Contrary to what the project’s name suggests, most of Jun’s cake ideas don’t actually originate in her dreams. Instead, she seeks inspiration from imaginary scenes—representations of places and things she's seen—or the sloping, mountainous landscapes from her childhood in Korea. The baking process is mostly spontaneous. She begins with a recipe for basic sponge and tweaks it as necessary, stopping to clean the kitchen or shove the cake in the fridge when she arrives at a creative impasse.
“It feels almost like doodling,” Jun explains. “Or like sketching. It’s kind of tricky, but I like working with edible materials.”
Jun favors an herbal, almost savory approach to flavor combinations, using ingredients like turmeric, frilly stalks of dill, ginger, and the slightly numbing Chinese five spice (which pairs excellently with chocolate, she says). She makes her buttercream in the Italian style—it’s less sweet than American buttercream—and likes to experiment with gluten-free and vegan baking, especially when baking for friends with food sensitivities. Atop the cakes, she arranges arugula, herb sprigs, edible flowers and other garnishes from the garden.

- [Supplied data]:
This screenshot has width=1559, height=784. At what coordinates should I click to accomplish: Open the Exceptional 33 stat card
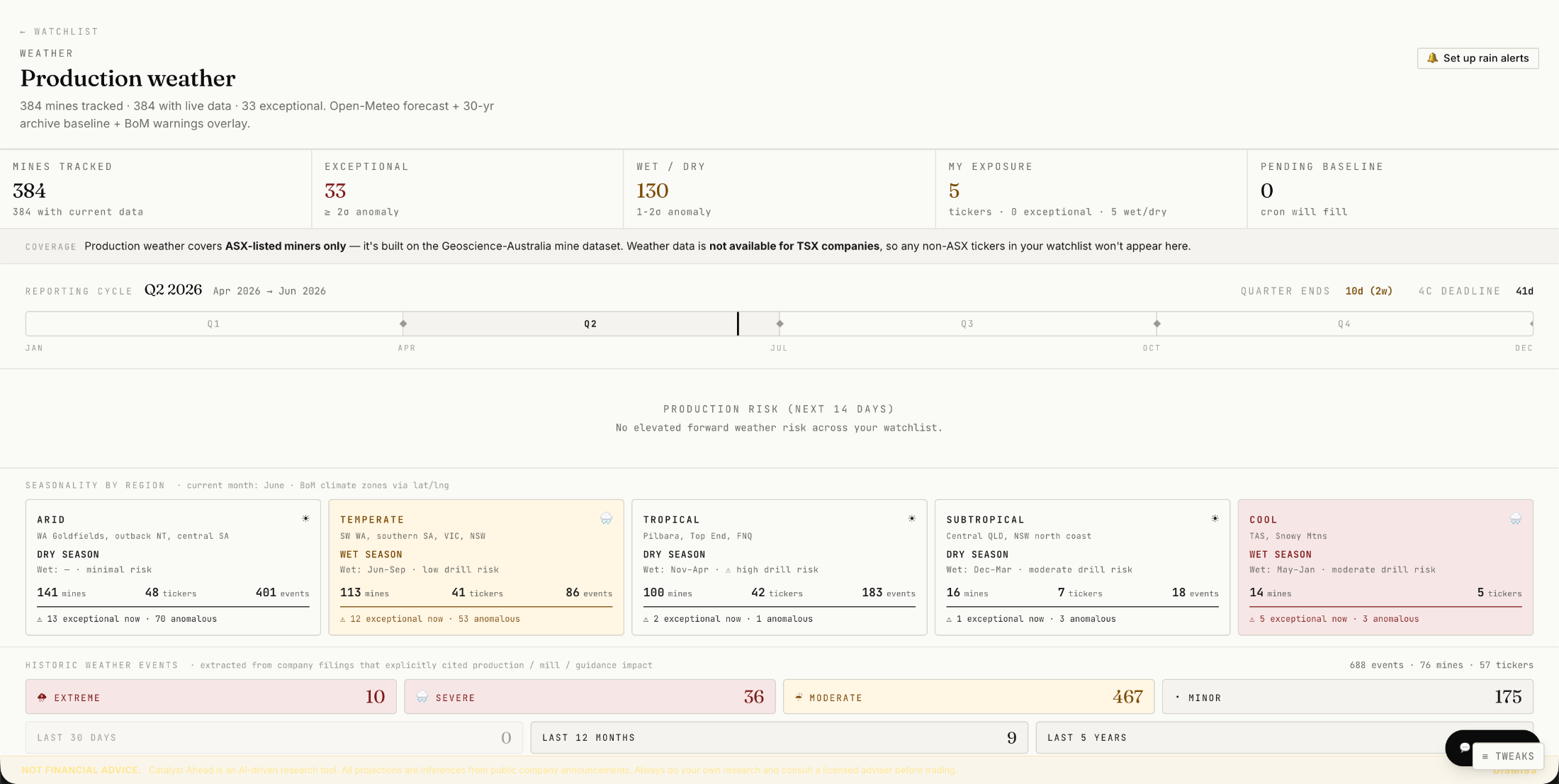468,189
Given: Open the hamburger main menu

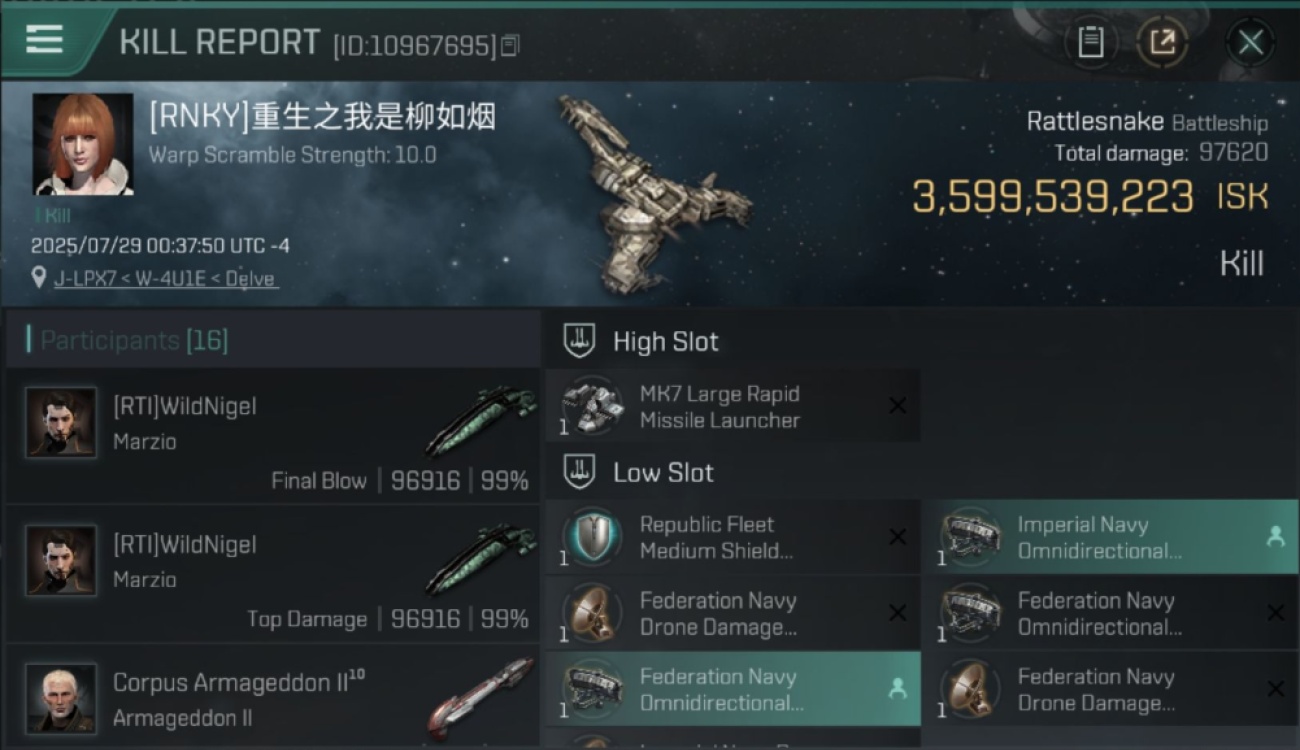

- [Set exercise]: Resume the piece on Jun's cakes, starting after its final sentence.

- [Solved problem]:
Right now Jun only makes her cakes for friends, but she hopes to start offering commissions sometime this fall. For their part, her friends mostly stray away from making difficult requests, though she's happy to accommodate their preferences. One friend, for instance, asked for a cream-based cake, which Jun achieved with a double layer of cake coated in a pillowy dome of whipped mascarpone cream, fruit and herbs—one of her most-liked creations on Instagram to date. Jun isn't terribly precious about this: Sharing her cakes, she says, is the whole point.
“I like that when you have a cake, you have to have slices,” she says. “It’s not just you eating the cake.”